I don't know that the main risk at an indoor range is how much primer residue you breath in. A well-ventilated range should prevent that pretty well. Rather, I suspect it is the lead dust that is everywhere in an indoor range and especially on the floor out in front of the firing points that could maybe clog the filters they have to put in those ventilators to avoid turning the place where the system exhausts into an EPA cleanup site.
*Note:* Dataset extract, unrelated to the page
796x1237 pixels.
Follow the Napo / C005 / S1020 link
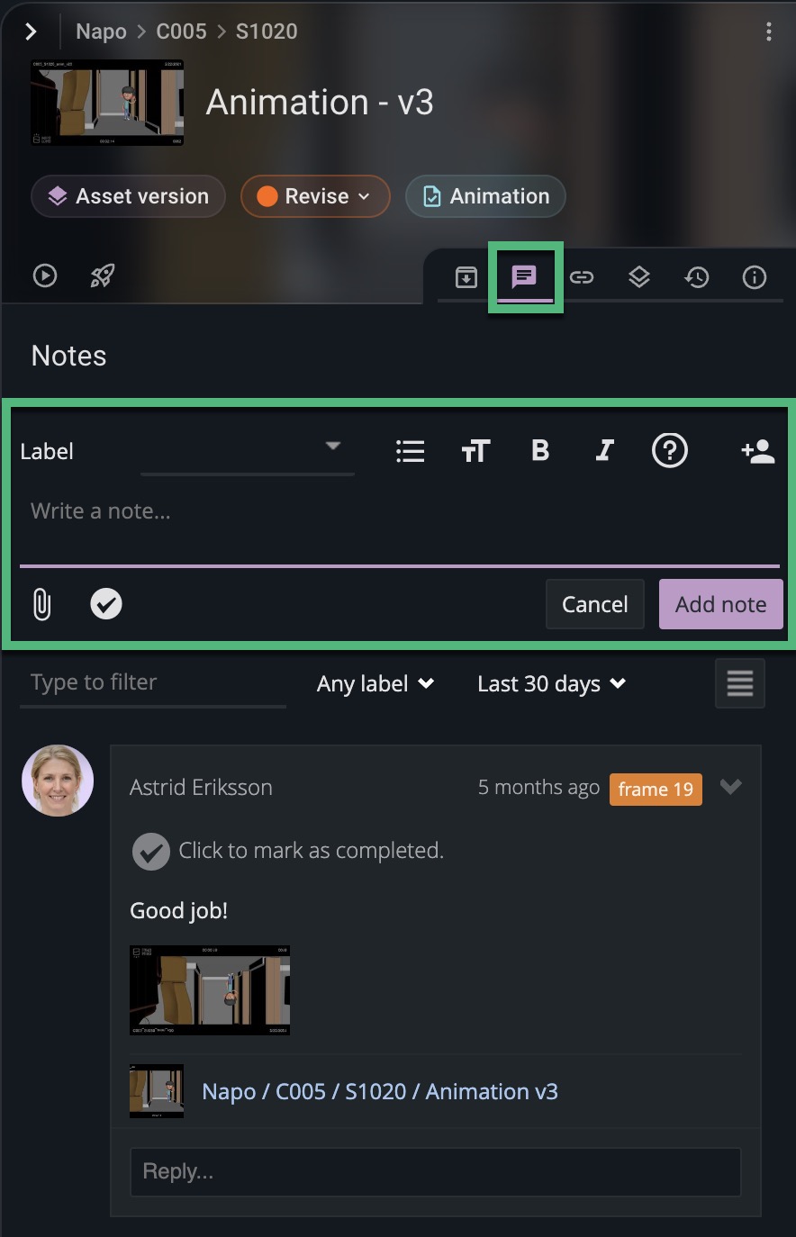coord(380,1091)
That dust is mostly gas cut lead blown off bullet base edges as either a cast or swaged bullet clears the muzzle, uncorking high velocity gas venting. That dust would also be contaminated by the primer residue, so I wouldn't be surprised if it registered as bad news in a contamination test. And, even though metallic lead itself is not normally very toxic (you could swallow a cast bullet and pass it without your blood lead levels jumping through the roof), lead that is very fine dust has a very high surface area so that even the limited reactivity lead has with stomach acid could scrounge a blood level jump if you got enough of it regularly. At to it that there are lead styphnate combustion products mixed in with it and that it will get on things that people touch before handling food can make it a concern.
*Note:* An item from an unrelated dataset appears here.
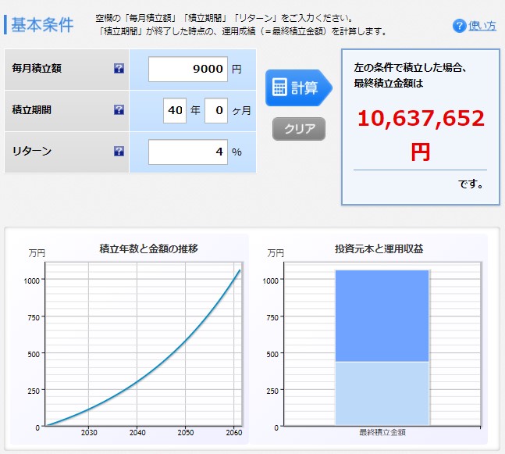Open the 使い方 usage guide link
Screen dimensions: 505x454
coord(482,26)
I made a front sight extension for my Ruger bull-barrel .22 target pistol decades ago. When I was still active in bull's eye competition, at least once or twice a year, when the mound of lead from that gas cut dust impacting it on its underside built up into an unsightly enough (pun intended) mound that I would spend some time shaving it off with a pocket knife. It stuck well.
Meanwhile, at the indoor range, I've participated in enough post-match clean-ups with a push broom to know the lead dust, contaminated by the styphnate residue is all over the place and blackens the soles of your shoes and anything that touches it and sticks pretty well. You don't want to track it through a house where children live. So maybe range employee safety is another consideration.